**Exercise input**
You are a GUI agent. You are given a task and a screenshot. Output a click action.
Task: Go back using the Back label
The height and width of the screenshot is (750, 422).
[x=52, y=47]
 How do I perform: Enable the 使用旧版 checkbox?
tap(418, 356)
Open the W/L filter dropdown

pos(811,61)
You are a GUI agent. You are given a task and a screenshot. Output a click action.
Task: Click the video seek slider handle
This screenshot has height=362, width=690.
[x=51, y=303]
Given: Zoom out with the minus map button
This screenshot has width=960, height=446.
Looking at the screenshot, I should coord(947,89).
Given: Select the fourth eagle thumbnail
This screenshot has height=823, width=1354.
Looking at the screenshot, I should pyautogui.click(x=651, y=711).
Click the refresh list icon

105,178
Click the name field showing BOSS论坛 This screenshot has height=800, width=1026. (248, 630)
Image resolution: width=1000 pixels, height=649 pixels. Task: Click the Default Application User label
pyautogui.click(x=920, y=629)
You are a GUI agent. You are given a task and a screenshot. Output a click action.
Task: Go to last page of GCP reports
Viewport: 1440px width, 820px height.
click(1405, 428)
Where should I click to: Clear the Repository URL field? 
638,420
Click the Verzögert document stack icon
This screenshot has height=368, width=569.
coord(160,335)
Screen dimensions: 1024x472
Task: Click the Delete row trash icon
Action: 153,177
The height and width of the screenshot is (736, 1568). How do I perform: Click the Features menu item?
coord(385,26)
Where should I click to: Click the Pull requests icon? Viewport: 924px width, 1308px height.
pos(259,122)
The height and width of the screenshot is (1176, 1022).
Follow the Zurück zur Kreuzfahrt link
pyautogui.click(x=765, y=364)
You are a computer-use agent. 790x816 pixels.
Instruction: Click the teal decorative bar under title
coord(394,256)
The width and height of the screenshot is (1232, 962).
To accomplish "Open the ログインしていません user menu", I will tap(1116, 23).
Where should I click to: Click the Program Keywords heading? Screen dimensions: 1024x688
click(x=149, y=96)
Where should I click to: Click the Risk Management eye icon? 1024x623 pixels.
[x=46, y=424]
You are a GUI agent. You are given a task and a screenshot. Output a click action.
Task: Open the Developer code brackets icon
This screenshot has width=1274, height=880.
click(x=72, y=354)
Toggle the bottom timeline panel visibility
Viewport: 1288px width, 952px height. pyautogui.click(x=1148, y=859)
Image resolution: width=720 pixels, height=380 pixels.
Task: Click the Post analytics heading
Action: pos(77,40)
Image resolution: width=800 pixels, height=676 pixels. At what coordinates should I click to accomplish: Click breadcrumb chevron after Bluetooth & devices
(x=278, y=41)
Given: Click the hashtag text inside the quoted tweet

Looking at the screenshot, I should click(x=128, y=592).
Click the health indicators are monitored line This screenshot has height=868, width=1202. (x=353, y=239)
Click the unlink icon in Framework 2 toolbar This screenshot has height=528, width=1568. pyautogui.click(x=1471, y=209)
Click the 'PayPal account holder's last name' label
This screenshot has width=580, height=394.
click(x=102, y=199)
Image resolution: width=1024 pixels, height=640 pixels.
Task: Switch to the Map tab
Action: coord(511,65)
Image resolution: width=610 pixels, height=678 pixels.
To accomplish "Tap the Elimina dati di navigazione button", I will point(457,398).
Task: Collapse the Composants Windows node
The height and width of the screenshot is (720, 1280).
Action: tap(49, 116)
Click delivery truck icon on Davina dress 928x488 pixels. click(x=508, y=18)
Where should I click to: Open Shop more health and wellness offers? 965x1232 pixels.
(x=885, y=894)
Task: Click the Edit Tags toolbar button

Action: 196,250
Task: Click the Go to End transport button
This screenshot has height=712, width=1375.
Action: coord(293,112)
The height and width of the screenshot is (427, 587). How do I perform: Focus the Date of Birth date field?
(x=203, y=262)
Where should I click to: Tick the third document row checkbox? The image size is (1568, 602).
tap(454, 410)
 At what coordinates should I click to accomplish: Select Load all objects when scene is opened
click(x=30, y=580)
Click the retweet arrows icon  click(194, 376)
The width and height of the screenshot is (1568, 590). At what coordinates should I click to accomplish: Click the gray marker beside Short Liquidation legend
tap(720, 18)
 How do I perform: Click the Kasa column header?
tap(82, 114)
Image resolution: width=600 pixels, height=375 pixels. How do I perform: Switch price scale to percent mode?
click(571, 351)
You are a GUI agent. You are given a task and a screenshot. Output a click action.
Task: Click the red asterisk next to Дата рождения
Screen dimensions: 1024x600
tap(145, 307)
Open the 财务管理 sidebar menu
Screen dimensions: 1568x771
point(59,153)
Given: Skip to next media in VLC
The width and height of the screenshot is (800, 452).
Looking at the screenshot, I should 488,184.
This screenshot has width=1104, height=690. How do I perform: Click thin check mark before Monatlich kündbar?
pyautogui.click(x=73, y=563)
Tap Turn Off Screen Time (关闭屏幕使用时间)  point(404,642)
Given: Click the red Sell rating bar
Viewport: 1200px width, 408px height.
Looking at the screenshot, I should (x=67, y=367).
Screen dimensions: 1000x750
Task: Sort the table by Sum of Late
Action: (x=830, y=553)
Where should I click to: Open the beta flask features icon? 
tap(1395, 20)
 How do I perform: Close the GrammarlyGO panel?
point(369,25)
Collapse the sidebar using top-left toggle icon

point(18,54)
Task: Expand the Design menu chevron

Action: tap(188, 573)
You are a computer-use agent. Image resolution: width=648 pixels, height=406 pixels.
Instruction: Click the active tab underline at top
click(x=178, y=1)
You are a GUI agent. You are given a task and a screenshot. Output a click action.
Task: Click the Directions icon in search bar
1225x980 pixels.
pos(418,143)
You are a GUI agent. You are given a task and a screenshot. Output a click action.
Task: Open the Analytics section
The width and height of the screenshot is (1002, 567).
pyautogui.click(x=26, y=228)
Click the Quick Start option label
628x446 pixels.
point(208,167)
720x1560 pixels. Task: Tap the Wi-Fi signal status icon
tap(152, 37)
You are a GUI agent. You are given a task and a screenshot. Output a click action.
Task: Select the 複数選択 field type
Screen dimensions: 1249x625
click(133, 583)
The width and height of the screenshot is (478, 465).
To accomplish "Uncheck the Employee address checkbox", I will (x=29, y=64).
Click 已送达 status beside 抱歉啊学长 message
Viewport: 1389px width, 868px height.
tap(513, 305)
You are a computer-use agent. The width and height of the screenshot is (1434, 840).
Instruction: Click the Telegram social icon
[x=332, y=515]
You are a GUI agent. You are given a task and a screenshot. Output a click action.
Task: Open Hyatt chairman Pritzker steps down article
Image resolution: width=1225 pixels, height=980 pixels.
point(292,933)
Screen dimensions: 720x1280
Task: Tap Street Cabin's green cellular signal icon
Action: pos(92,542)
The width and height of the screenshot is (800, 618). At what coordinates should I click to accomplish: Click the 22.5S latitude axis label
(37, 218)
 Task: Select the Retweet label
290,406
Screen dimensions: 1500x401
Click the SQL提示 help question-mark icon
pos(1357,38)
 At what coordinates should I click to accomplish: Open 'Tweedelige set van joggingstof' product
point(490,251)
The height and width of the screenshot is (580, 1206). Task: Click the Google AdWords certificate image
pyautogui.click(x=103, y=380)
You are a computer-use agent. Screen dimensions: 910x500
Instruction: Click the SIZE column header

**The problem**
Please transcribe all of the data above exactly.

**Answer space**
You are a GUI agent. You are given a task and a screenshot. Output a click action.
Task: Go back using the Back label
The height and width of the screenshot is (750, 422).
[x=52, y=47]
 How do I perform: Enable the 使用旧版 checkbox?
tap(418, 356)
Open the W/L filter dropdown

pos(811,61)
You are a GUI agent. You are given a task and a screenshot. Output a click action.
Task: Click the video seek slider handle
This screenshot has height=362, width=690.
[x=51, y=303]
Given: Zoom out with the minus map button
This screenshot has width=960, height=446.
Looking at the screenshot, I should coord(947,89).
Given: Select the fourth eagle thumbnail
This screenshot has height=823, width=1354.
Looking at the screenshot, I should pyautogui.click(x=651, y=711).
Click the refresh list icon

105,178
Click the name field showing BOSS论坛 This screenshot has height=800, width=1026. (248, 630)
Image resolution: width=1000 pixels, height=649 pixels. Task: Click the Default Application User label
pyautogui.click(x=920, y=629)
You are a GUI agent. You are given a task and a screenshot. Output a click action.
Task: Go to last page of GCP reports
Viewport: 1440px width, 820px height.
click(1405, 428)
Where should I click to: Clear the Repository URL field? 
638,420
Click the Verzögert document stack icon
This screenshot has height=368, width=569.
coord(160,335)
Screen dimensions: 1024x472
Task: Click the Delete row trash icon
Action: 153,177
The height and width of the screenshot is (736, 1568). How do I perform: Click the Features menu item?
coord(385,26)
Where should I click to: Click the Pull requests icon? Viewport: 924px width, 1308px height.
pos(259,122)
The height and width of the screenshot is (1176, 1022).
Follow the Zurück zur Kreuzfahrt link
pyautogui.click(x=765, y=364)
You are a computer-use agent. 790x816 pixels.
Instruction: Click the teal decorative bar under title
coord(394,256)
The width and height of the screenshot is (1232, 962).
To accomplish "Open the ログインしていません user menu", I will tap(1116, 23).
Where should I click to: Click the Program Keywords heading? Screen dimensions: 1024x688
click(x=149, y=96)
Where should I click to: Click the Risk Management eye icon? 1024x623 pixels.
[x=46, y=424]
You are a GUI agent. You are given a task and a screenshot. Output a click action.
Task: Open the Developer code brackets icon
This screenshot has width=1274, height=880.
click(x=72, y=354)
Toggle the bottom timeline panel visibility
Viewport: 1288px width, 952px height. pyautogui.click(x=1148, y=859)
Image resolution: width=720 pixels, height=380 pixels.
Task: Click the Post analytics heading
Action: pos(77,40)
Image resolution: width=800 pixels, height=676 pixels. At what coordinates should I click to accomplish: Click breadcrumb chevron after Bluetooth & devices
(x=278, y=41)
Given: Click the hashtag text inside the quoted tweet

Looking at the screenshot, I should click(x=128, y=592).
Click the health indicators are monitored line This screenshot has height=868, width=1202. (x=353, y=239)
Click the unlink icon in Framework 2 toolbar This screenshot has height=528, width=1568. pyautogui.click(x=1471, y=209)
Click the 'PayPal account holder's last name' label
This screenshot has width=580, height=394.
click(x=102, y=199)
Image resolution: width=1024 pixels, height=640 pixels.
Task: Switch to the Map tab
Action: coord(511,65)
Image resolution: width=610 pixels, height=678 pixels.
To accomplish "Tap the Elimina dati di navigazione button", I will point(457,398).
Task: Collapse the Composants Windows node
The height and width of the screenshot is (720, 1280).
Action: tap(49, 116)
Click delivery truck icon on Davina dress 928x488 pixels. click(x=508, y=18)
Where should I click to: Open Shop more health and wellness offers? 965x1232 pixels.
(x=885, y=894)
Task: Click the Edit Tags toolbar button

Action: 196,250
Task: Click the Go to End transport button
This screenshot has height=712, width=1375.
Action: coord(293,112)
The height and width of the screenshot is (427, 587). How do I perform: Focus the Date of Birth date field?
(x=203, y=262)
Where should I click to: Tick the third document row checkbox? The image size is (1568, 602).
tap(454, 410)
 At what coordinates should I click to accomplish: Select Load all objects when scene is opened
click(x=30, y=580)
Click the retweet arrows icon  click(194, 376)
The width and height of the screenshot is (1568, 590). At what coordinates should I click to accomplish: Click the gray marker beside Short Liquidation legend
tap(720, 18)
 How do I perform: Click the Kasa column header?
tap(82, 114)
Image resolution: width=600 pixels, height=375 pixels. How do I perform: Switch price scale to percent mode?
click(571, 351)
You are a GUI agent. You are given a task and a screenshot. Output a click action.
Task: Click the red asterisk next to Дата рождения
Screen dimensions: 1024x600
tap(145, 307)
Open the 财务管理 sidebar menu
Screen dimensions: 1568x771
point(59,153)
Given: Skip to next media in VLC
The width and height of the screenshot is (800, 452).
Looking at the screenshot, I should 488,184.
This screenshot has width=1104, height=690. How do I perform: Click thin check mark before Monatlich kündbar?
pyautogui.click(x=73, y=563)
Tap Turn Off Screen Time (关闭屏幕使用时间)  point(404,642)
Given: Click the red Sell rating bar
Viewport: 1200px width, 408px height.
Looking at the screenshot, I should (x=67, y=367).
Screen dimensions: 1000x750
Task: Sort the table by Sum of Late
Action: (x=830, y=553)
Where should I click to: Open the beta flask features icon? 
tap(1395, 20)
 How do I perform: Close the GrammarlyGO panel?
point(369,25)
Collapse the sidebar using top-left toggle icon

point(18,54)
Task: Expand the Design menu chevron

Action: tap(188, 573)
You are a computer-use agent. Image resolution: width=648 pixels, height=406 pixels.
Instruction: Click the active tab underline at top
click(x=178, y=1)
You are a GUI agent. You are given a task and a screenshot. Output a click action.
Task: Click the Directions icon in search bar
1225x980 pixels.
pos(418,143)
You are a GUI agent. You are given a task and a screenshot. Output a click action.
Task: Open the Analytics section
The width and height of the screenshot is (1002, 567).
pyautogui.click(x=26, y=228)
Click the Quick Start option label
628x446 pixels.
point(208,167)
720x1560 pixels. Task: Tap the Wi-Fi signal status icon
tap(152, 37)
You are a GUI agent. You are given a task and a screenshot. Output a click action.
Task: Select the 複数選択 field type
Screen dimensions: 1249x625
click(133, 583)
The width and height of the screenshot is (478, 465).
To accomplish "Uncheck the Employee address checkbox", I will (x=29, y=64).
Click 已送达 status beside 抱歉啊学长 message
Viewport: 1389px width, 868px height.
tap(513, 305)
You are a computer-use agent. The width and height of the screenshot is (1434, 840).
Instruction: Click the Telegram social icon
[x=332, y=515]
You are a GUI agent. You are given a task and a screenshot. Output a click action.
Task: Open Hyatt chairman Pritzker steps down article
Image resolution: width=1225 pixels, height=980 pixels.
point(292,933)
Screen dimensions: 720x1280
Task: Tap Street Cabin's green cellular signal icon
Action: pos(92,542)
The width and height of the screenshot is (800, 618). At what coordinates should I click to accomplish: Click the 22.5S latitude axis label
(37, 218)
 Task: Select the Retweet label
290,406
Screen dimensions: 1500x401
Click the SQL提示 help question-mark icon
pos(1357,38)
 At what coordinates should I click to accomplish: Open 'Tweedelige set van joggingstof' product
point(490,251)
The height and width of the screenshot is (580, 1206). Task: Click the Google AdWords certificate image
pyautogui.click(x=103, y=380)
You are a computer-use agent. Screen dimensions: 910x500
Instruction: Click the SIZE column header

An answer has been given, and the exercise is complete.